Work task 1: In the wheat genome passage, what share of the DNA sequence do repetitive elements make up?
Work task 2: Please return the part of the wheat genome passage between "To achieve this, newly" and "in life sciences’.", inclusive.
Work task 3: Name every person mentioned in the wheat genome passage.
------ Passage shown
Bread wheat comes with many complications when it comes to genome assembly - the fact that there are actually three plant genomes combined into one as a start. The sheer size of the genome, five times that of our own, combined with an abundance in repetitive elements (which make about 80% of the DNA sequence) along with the duplicated, highly similar genes present across three sets of seven chromosomes add to the challenge.
After the initial release of the wheat genome in 2014, Earlham Institute were quick to follow this up with an improved assembly in 2015, for which Bernardo Clavijo made major modifications to the DISCOVAR software (developed by the Broad Institute in the USA for the analysis of human genomes), in order to distinguish repeat sections and give us the maximal coverage of the genome.
To achieve this, newly generated, high-quality input data was required, which was enabled thanks to the high capacity and skill of EI’s Genomics Pipelines team. There was also the requirement for significant computing power, which was provided by EI’s specialised high performance computing facilities, which were specially configured to run the three week long assembly. In fact, we won a supercomputing award for our wheat research, for the ‘best use of HPC application in life sciences’.
Helping to ensure, in the spirit of open science and as a founding principle of the UK Wheat Initiative, that data could be shared amongst the research community, the new genome was made available on EI’s Grassroots Genomics platform for BLAST searches, before the full data set, including annotated genes, was made available on EBI’s Ensembl Plants.
Grassroots Genomics is still going strong. Led by Rob Davey, Xingdong Bian and Simon Tyrell design and manage the platform to provide a versatile data repository, analytical services and enable marker assisted breeding through a 100% open source infrastructure that is freely available to researchers and the public.
Another outcome of EI’s work on the first wheat genome was the release of w2rap: a bioinformatics pipeline that can decipher complex genomes, not just of wheat, and produce robust assemblies in conjunction with the best next generation genome sequencing methods.
------------
------ Information shown
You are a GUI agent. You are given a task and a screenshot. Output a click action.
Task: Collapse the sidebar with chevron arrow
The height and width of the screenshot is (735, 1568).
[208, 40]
------------
------ Information shown
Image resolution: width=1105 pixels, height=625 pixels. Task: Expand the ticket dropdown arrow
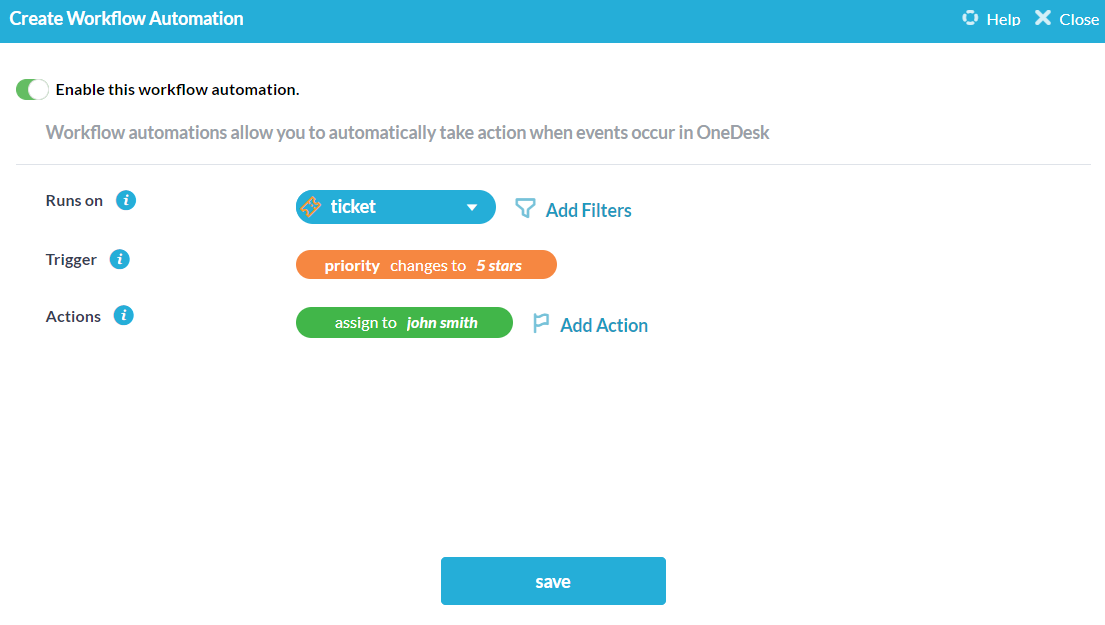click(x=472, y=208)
------------
Task result 1: About 80%.

Task result 2:
To achieve this, newly generated, high-quality input data was required, which was enabled thanks to the high capacity and skill of EI’s Genomics Pipelines team. There was also the requirement for significant computing power, which was provided by EI’s specialised high performance computing facilities, which were specially configured to run the three week long assembly. In fact, we won a supercomputing award for our wheat research, for the ‘best use of HPC application in life sciences’.

Task result 3: Bernardo Clavijo, Rob Davey, Xingdong Bian, Simon Tyrell